Four UN observers were killed in their bunker, including one
from China.
The coordinated artillery and aerial raid occurred despite
personal assurances given to the UN Secretary General Kofi Annan by
Israeli Prime Minister Ehud Olmert that UN positions would be
spared Israeli fire.
We express our strongest condemnation at this inhuman move and
convey our deepest condolences to the victims and their
families.
Israel must apologize for the bombing and to the victims'
families.
Our hearts also go out to the Chinese soldiers in the UN
peacekeeping mission in southern Lebanon, who are now trapped in a
very dangerous situation. Israel must make sure that its shells do
not hit these peacekeepers.
Shocked and deeply distressed by the strike, Annan condemned it
as "apparently deliberate targeting by Israeli Defense Forces."
No political pretext can justify such outrages.

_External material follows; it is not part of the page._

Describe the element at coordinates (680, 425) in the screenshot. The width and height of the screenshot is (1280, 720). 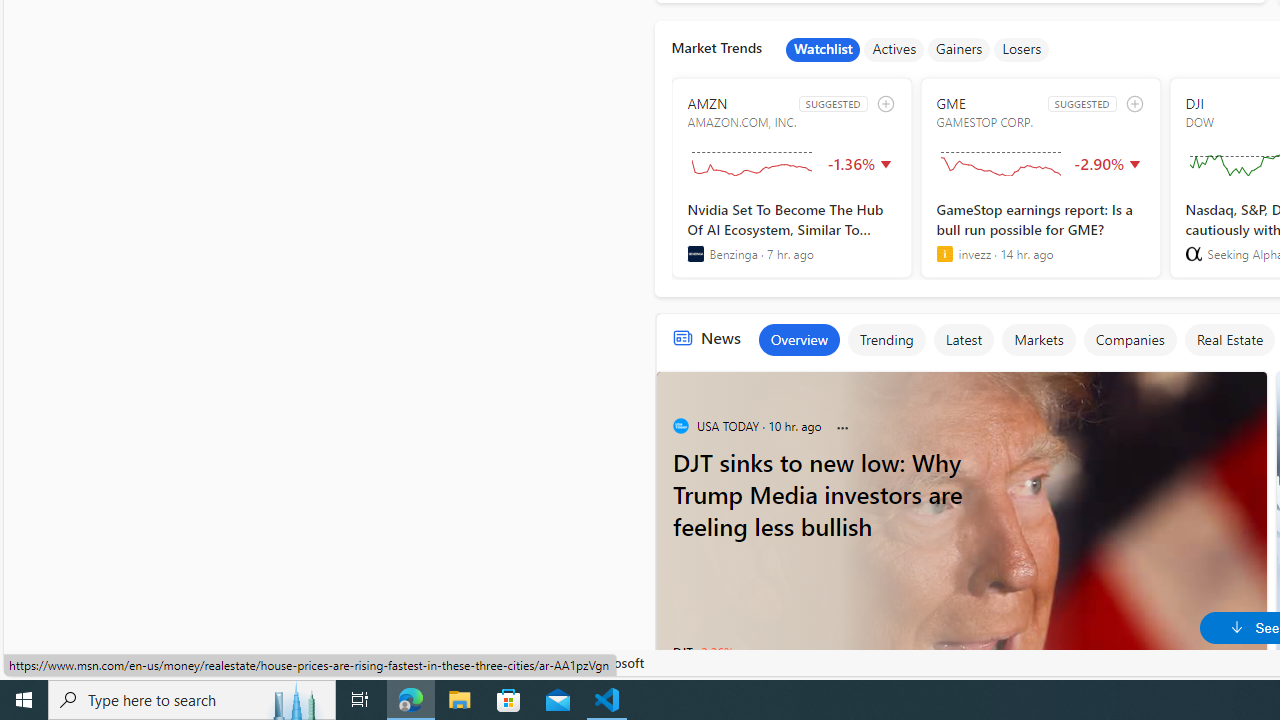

Thorough investigations should be conducted and tangible
measures taken by the concerned sides, particularly Israel, to
ensure the security of UN peacekeepers.
It is high time that the relevant sides returned to talks to
pursue a political solution.
With Israel resorting to military attacks after two of its
soldiers were taken hostage by Hezbollah, the crisis in the Middle
East is spiraling out of control.
Israel's bombing has gone beyond the legitimate right of
self-defense.
The casualties are mounting as the fighting intensifies.
What the people of Lebanon and Israel urgently need now is to
find a way to stop the fighting.
Israel's allies, the US in particular, should and could save the
peace process by urging a ceasefire. But Israel is being allowed at
least another week to continue its attack against Hezbollah.
Whatever the calculations, any indifference to the mounting
death toll is dangerous.
By resisting calls for an urgent ceasefire, Washington is buying
Israel more time to pound Lebanon.
Yet there is little sign that Hezbollah has been so far deeply
wounded. Sheikh Hassan Nasrallah, the leader of Hezbollah,
threatened Monday to launch missiles deep into Israeli
territory.
Saudi Arabia, Egypt and Jordan, the countries that Washington is
relying on to rein in Hezbollah, made clear that they could not
accept a US plan that would make a ceasefire only part of a broader
peace deal.
Mediation can work only when it takes into account the demands
and principles of both Israelis and Arabs.
The Middle East conflict has already done enough damage to both
sides.
From the 1967 war onward, Israel's key strategic goal has been
to avoid a political process at all costs. The country understood
that the inescapable result of such a process would be Israel's
return to its 1967 borders, with only minor adjustments.
Avoiding a political process is also the reason behind Israel's
decision to withdraw Jewish settlements from the Gaza Strip in
return for an intensification of Israel's presence in the West
Bank.
But this tit-for-tat strategy has never found them peace.